Why do these videos call me up short? In part, I guess these characters, Barney Miller and Darren Stevens and the rest of the comedic troupe, would never age, would never die. And yet almost all of them have. It's a stark reminder of where I am in my own journey, with so many of them exiting this existence about the same moment in their lives that I'm walking into right now.


The calm, smiling reassurance from the deceased version (or in some cases the really old and wingless version, if they're still alive) also brings up the hope that in the end we'll realize it was all okay after all, and whatever happened back there that seemed so consequential no longer matters with the infinite horizon stretched out front.
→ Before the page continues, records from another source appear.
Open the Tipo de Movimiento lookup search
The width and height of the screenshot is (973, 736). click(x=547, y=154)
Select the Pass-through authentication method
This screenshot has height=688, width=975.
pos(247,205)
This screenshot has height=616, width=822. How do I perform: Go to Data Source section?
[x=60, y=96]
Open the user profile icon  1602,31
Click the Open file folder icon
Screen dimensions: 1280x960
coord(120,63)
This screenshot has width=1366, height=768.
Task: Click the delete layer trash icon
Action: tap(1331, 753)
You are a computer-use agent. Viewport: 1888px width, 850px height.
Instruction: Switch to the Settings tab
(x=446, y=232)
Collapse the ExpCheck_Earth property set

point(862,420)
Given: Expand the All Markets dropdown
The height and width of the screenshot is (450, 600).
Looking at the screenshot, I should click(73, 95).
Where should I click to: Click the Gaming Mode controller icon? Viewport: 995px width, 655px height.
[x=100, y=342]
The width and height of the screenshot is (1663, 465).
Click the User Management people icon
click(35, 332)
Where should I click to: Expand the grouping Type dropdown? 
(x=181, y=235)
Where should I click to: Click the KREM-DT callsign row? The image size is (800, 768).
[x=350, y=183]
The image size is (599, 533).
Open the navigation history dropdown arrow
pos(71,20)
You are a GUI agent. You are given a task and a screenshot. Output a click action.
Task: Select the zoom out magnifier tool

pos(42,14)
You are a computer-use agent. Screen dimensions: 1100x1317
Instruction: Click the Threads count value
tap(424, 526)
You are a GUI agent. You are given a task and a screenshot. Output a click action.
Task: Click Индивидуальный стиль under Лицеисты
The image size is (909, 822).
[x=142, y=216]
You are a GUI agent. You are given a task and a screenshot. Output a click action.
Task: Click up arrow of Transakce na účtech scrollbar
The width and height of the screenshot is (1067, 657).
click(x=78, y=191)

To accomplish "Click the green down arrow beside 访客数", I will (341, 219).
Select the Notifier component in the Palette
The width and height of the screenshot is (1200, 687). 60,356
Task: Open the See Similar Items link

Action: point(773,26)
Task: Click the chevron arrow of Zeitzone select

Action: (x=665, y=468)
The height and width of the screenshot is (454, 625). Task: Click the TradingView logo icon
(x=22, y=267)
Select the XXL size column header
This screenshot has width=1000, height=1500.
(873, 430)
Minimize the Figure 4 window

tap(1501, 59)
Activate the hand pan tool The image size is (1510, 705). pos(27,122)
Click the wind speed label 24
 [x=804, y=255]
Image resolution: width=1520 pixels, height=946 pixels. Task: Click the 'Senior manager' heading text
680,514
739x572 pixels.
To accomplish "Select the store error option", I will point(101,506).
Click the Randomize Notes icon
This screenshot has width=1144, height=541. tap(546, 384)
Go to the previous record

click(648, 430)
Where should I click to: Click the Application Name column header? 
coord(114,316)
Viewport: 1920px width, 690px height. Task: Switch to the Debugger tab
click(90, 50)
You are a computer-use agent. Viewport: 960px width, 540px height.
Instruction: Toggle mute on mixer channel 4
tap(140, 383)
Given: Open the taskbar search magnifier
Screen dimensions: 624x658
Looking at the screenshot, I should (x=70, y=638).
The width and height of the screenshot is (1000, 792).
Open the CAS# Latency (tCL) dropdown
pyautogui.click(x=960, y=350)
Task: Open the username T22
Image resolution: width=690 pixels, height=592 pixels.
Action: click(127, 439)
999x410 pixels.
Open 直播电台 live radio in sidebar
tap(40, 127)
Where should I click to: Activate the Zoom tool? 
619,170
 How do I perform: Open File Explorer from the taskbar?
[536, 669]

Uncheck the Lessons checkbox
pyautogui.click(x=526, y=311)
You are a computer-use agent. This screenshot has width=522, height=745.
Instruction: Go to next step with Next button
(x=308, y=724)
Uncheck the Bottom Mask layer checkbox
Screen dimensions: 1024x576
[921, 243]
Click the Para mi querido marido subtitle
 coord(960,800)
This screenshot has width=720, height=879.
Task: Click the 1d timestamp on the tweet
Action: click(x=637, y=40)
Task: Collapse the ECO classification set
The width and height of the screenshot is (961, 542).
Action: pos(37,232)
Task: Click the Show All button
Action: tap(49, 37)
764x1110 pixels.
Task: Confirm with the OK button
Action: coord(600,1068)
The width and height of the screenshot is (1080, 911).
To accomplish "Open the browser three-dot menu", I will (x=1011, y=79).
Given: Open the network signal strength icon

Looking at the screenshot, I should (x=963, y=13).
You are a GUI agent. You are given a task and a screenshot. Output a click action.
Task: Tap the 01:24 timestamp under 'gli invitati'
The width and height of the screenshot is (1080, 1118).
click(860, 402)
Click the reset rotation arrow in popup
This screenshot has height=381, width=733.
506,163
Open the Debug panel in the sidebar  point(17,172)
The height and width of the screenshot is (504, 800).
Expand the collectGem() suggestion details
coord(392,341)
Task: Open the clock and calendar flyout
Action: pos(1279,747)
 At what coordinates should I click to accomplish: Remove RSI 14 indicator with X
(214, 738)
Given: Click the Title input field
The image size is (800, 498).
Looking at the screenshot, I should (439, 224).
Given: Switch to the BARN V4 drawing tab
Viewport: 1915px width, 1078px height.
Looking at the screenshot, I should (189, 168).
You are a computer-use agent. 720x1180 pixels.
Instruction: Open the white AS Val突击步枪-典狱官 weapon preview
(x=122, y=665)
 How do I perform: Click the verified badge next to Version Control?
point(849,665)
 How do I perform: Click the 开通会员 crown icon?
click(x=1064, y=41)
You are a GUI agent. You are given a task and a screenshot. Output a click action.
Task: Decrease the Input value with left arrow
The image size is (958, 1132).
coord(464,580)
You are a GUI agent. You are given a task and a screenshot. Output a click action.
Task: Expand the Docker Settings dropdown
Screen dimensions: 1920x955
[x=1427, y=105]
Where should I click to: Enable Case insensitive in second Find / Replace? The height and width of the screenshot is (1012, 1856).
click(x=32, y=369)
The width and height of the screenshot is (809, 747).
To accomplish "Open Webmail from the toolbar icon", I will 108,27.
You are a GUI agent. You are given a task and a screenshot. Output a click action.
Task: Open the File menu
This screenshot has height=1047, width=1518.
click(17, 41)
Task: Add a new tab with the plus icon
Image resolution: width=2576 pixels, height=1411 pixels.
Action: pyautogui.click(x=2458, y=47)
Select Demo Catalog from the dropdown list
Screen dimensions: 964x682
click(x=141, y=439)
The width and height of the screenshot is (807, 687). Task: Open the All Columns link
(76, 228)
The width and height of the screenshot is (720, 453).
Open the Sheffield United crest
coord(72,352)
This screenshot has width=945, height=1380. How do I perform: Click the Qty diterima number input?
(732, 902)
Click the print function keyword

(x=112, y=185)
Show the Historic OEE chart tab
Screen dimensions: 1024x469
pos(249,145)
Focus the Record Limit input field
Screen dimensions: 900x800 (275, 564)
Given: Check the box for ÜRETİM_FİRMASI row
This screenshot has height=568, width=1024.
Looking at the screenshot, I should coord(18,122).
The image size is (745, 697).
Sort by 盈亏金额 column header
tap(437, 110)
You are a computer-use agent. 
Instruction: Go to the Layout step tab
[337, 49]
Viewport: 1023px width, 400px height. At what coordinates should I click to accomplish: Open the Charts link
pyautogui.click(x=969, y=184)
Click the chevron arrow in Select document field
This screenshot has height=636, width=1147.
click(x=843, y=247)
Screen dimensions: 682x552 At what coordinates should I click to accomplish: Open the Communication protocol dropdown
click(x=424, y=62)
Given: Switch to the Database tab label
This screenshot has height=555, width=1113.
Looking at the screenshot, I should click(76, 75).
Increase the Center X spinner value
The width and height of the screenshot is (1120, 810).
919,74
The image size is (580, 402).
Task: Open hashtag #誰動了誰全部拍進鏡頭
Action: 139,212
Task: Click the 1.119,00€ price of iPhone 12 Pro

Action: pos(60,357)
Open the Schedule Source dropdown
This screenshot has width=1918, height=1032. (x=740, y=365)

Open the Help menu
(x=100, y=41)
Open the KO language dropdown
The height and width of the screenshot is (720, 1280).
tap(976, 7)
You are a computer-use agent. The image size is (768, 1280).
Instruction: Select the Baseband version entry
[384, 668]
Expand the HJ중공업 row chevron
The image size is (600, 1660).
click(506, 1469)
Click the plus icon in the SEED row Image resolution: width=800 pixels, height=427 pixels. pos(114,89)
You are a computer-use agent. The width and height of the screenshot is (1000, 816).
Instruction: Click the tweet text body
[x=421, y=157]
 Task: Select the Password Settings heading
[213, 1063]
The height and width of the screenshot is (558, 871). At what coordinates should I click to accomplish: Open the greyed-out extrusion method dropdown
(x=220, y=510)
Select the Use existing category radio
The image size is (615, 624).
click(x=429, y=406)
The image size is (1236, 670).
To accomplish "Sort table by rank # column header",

Lent doesn't help, or maybe more accurately it makes me more sensitive to all that. My Lenten resolutions all have fallen by the wayside--church attendance, hewing to the daily office for a few weeks--none of that has happened. Instead, part of the late-night show before I turn it off with my iPhone is the playing out in my head of the anti-CV, the list of failures and people I've hurt over these last six decades. The prosecution is presenting its case-in-chief between my ears, and the images are not pretty at all. And without the religious structure to guide all this regret into something useful, all that's left is repentance with no redemption. No future deceased me is showing up on an opulent couch to hug my neck, and all the actual folks who used to fill that role are dead now.


So there's that.


In other news, it seems the religious right has so thoroughly entrenched itself into our officer corps that complaints are flooding in from the ranks that their commanders are exhorting them with promises that our latest discretionary war is a glorious and much anticipated thing because, of course, it's the beginning of the end times, the eschaton, as King Donald leads us down the path to Armageddon and into the arms of our returning Lord and Savior.



Probably not the most reassuring thing to hear if you're a Muslim or Jew serving in uniform.


Our military has long suffered from Christian nationalists penetrating its leadership ranks--I remember the Air Force Academy starting to force fundamentalist Christianity down the throats of its cadets a couple decades ago, and it obviously hasn't gotten better. So now our military and the Iranian Revolutionary Guards have one thing in common---religious certitude that makes them capable of horrible things, maybe even the end of civilization in one big mushroom cloud. "Those who can make you believe absurdities can make you commit atrocities," Voltaire warned. Fundamentalism, of any religious stripe, is on its face absurd. Having true believers holding the levers of destruction makes this moment particularly dangerous.


Then again, the one guy who's probably not onboard with the program is DJT himself, who'd be loathe to share centerstage with a scruffy carpenter from Galilee. So feel good going into Tuesday knowing that humanity's survival depends on the hubris of a demented pedophile who can't seem to tell Iran from Iraq.


Sorry, no angels are currently available to hug your neck.